Saturday, August 4, 2007

A Fool

I am sorry for not writing for a while. I was very busy preparing our food science competition in chicago. I just came back 3 days ago. It was a really fun trip I must say. Although we didn't make it to the top three (we were number four), we learnt a lot through the competition. I was worried that my legs will bother me but I actually reduce my medicine (neurontin) during the trip. I forgot to take it one day and I was fine so I just kept it twice a day up until now. I also met with my high school vice principal there and it was like a nostalgia back to high school. The funny thing is that he was taking classes and I didn't, just the opposite of when I was in high school =) Ohh I ate a lot of sugars hahahhaahaha yeahh real sugars...like egg tart, green tea cake, mochi ice cream, pistachio almond ice cream (my favorite kind of ice cream) yummmmm sugars taste sooo good; I looked like a kid again =D I had a hard time adjusting my blood sugar but it was still okay.

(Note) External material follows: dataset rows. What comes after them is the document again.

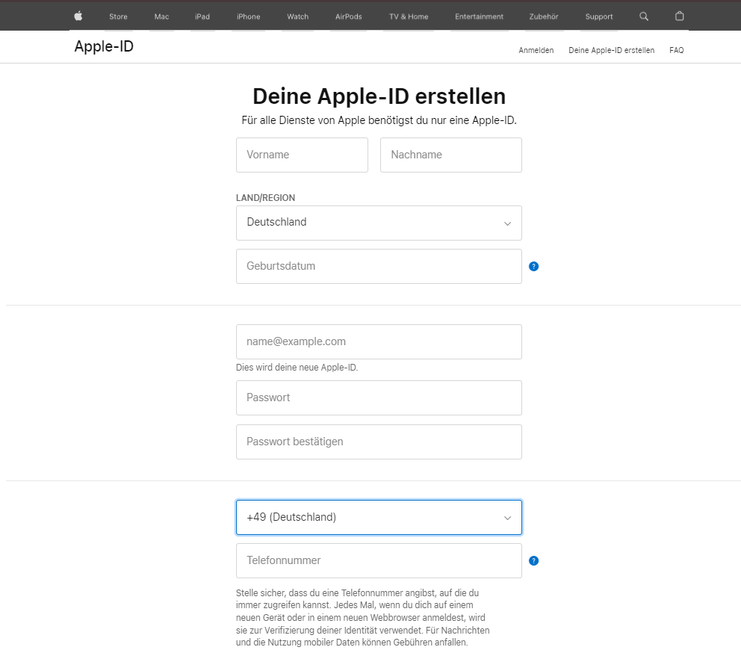Click the Vorname input field
Image resolution: width=741 pixels, height=656 pixels.
point(302,155)
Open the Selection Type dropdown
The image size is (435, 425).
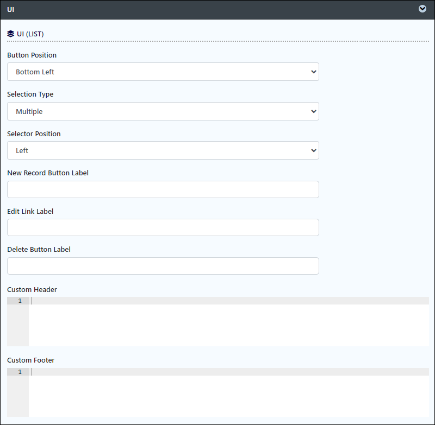click(x=163, y=111)
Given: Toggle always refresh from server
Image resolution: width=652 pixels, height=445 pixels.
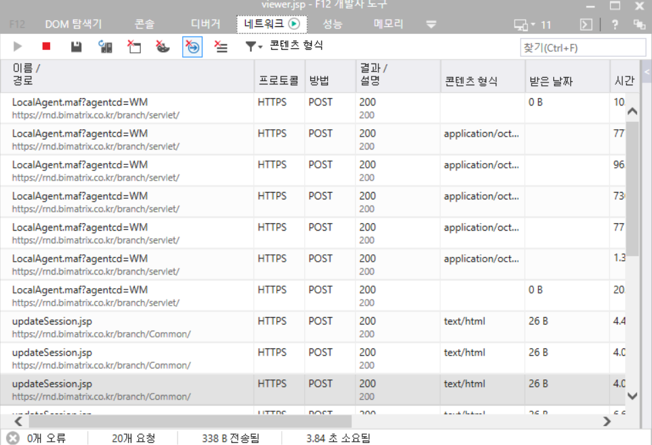Looking at the screenshot, I should 105,47.
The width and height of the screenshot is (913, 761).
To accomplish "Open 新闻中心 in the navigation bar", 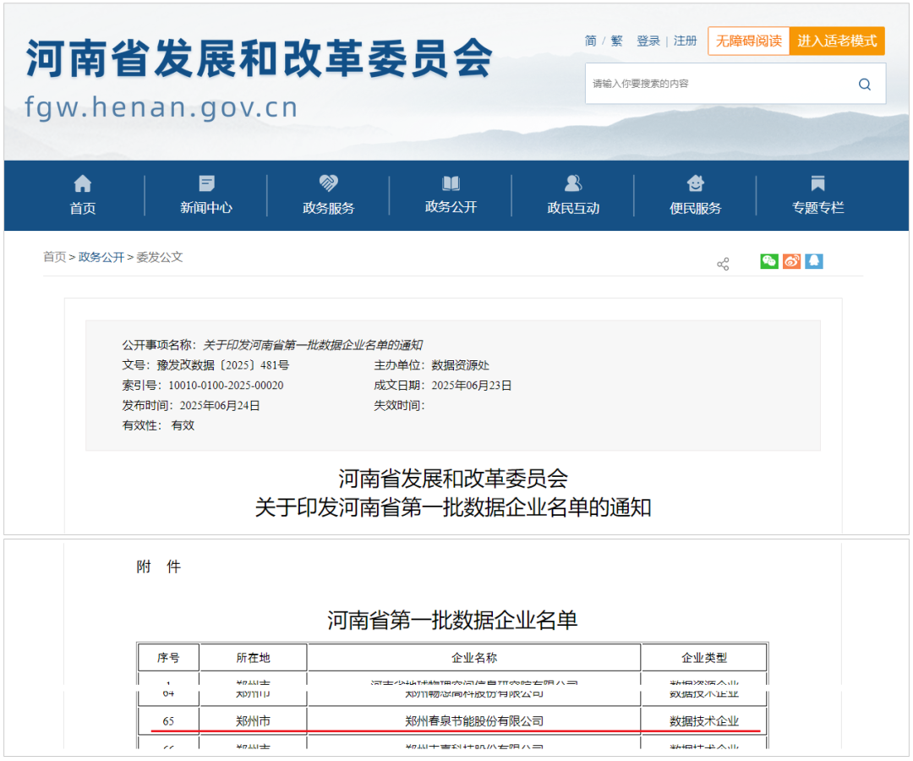I will click(x=205, y=195).
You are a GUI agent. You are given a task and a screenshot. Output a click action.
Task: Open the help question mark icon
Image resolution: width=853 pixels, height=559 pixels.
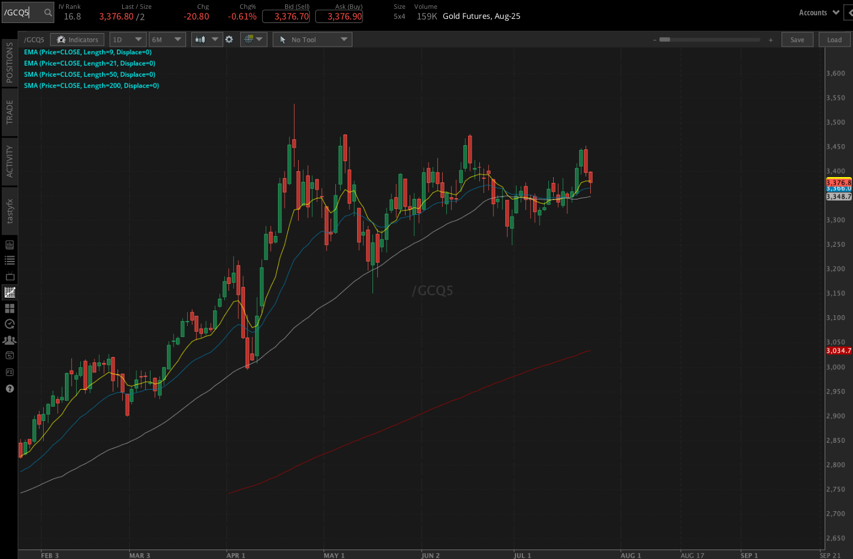tap(9, 388)
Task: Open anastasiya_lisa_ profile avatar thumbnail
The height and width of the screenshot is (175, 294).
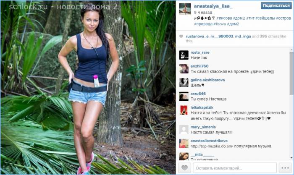Action: click(x=185, y=9)
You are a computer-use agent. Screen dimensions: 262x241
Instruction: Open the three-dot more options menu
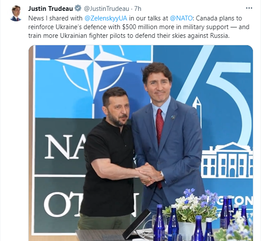[249, 8]
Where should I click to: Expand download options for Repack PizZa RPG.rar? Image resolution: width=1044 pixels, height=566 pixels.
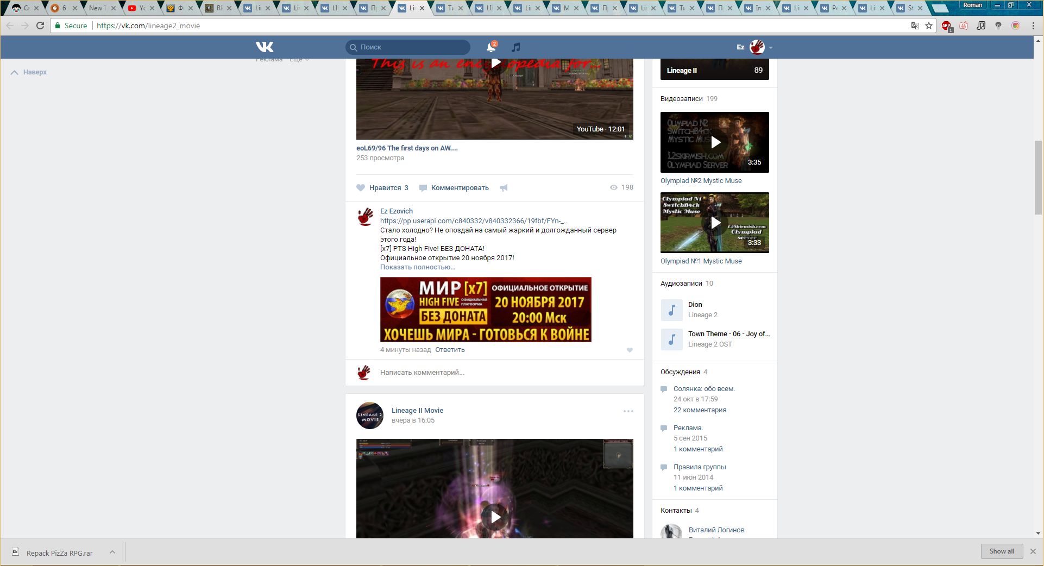tap(112, 552)
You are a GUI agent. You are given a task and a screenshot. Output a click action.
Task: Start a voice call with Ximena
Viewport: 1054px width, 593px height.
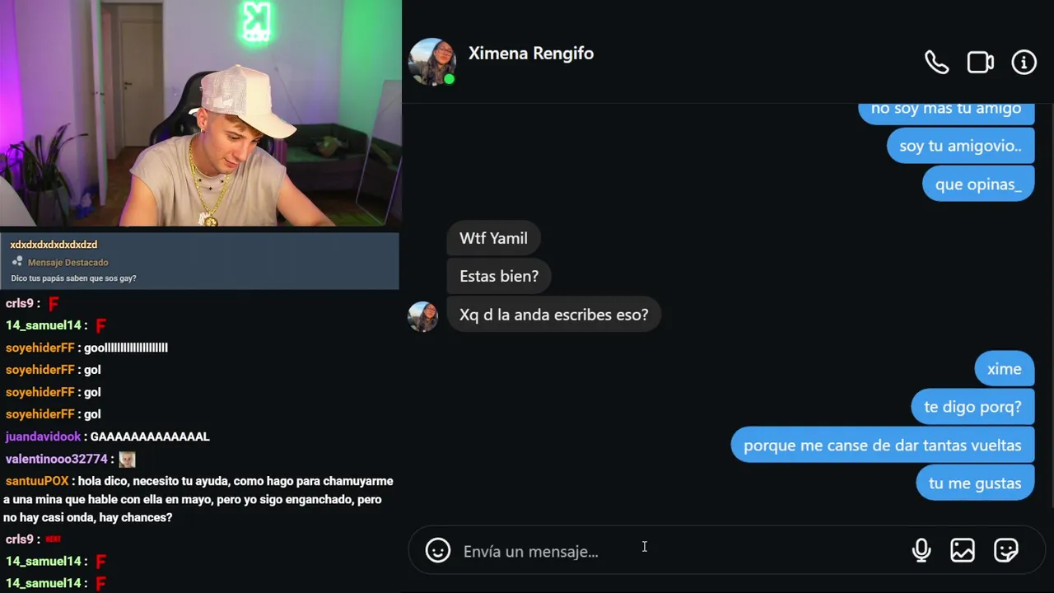pyautogui.click(x=936, y=62)
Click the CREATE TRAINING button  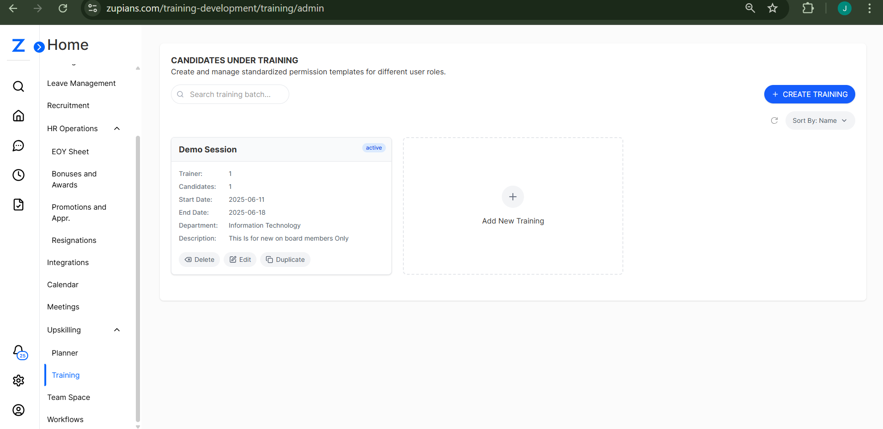809,94
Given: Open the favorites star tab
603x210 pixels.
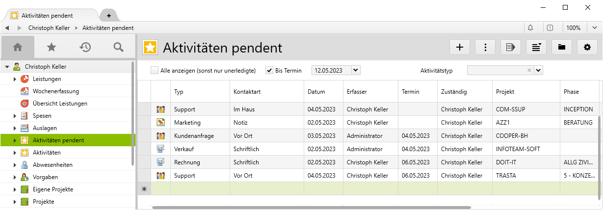Looking at the screenshot, I should coord(52,47).
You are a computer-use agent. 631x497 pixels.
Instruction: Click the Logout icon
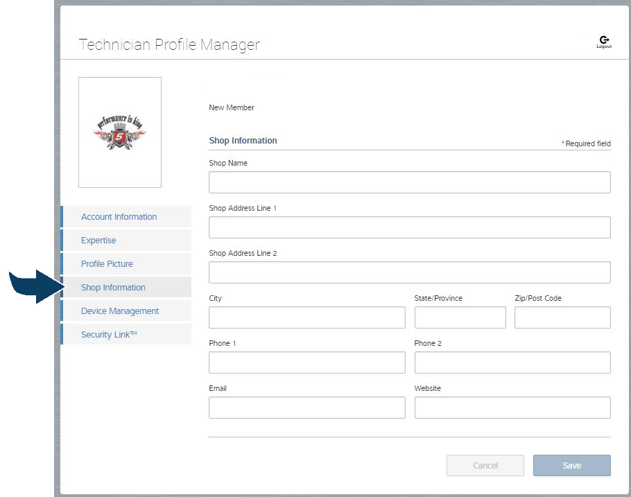pos(603,42)
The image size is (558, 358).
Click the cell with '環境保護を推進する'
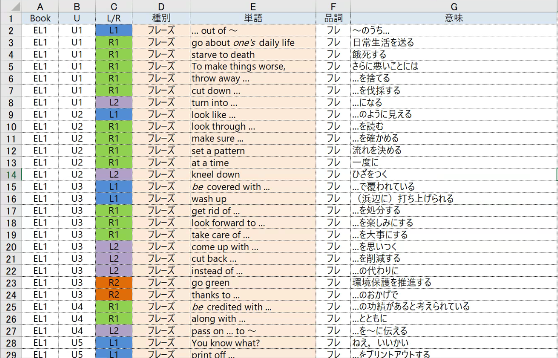(x=454, y=283)
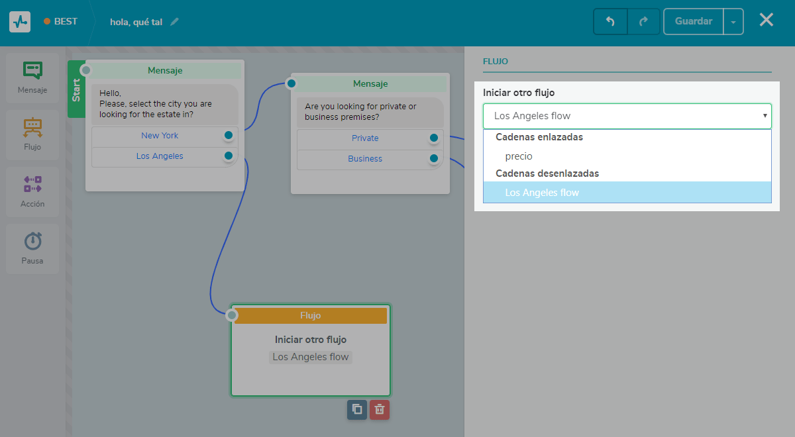Click the redo arrow button

pos(643,21)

I am glad that the trip turned out to be fun because the day before we went, I was in a real bad mood. One of my turtle (named mimi) was stolen. The kids on the block said that they saw a little girl took it. I was very sad; I put a lot of signs around but he is not coming back until now. Now my other turtle (named momo) is lonely; I want to buy other turtle but it's not available on her size. If I put baby turtles together with her, she will hurt them. But I think she will be fine though, she is a tough turtle heheueheheehe...Anyway, I had a huge fight with my dad, this time is about him (my ex), about my freedom, about choosing my way of life.
I think about it again now, I start questioning is it worth fighting for him? I just found out that he is in a relationship now. I think I know who she is and I think they are getting married soon. Could it be worse? It was like getting a bomb on my face. So I finally understand the real reason why he left me...I think he didn't tell me the truth because he didn't want to hurt my feeling. Well, this way is actually worse. O Gosh he is the only one I trust but he is the only one who has hurt me the most. I just can't describe my feeling right now, am I just a fool? Well, at least I think he is happy now so God has answered my prayer. Anyway, for me, must have rains to see the rainbow. I think I haven't had my rains enough just yet.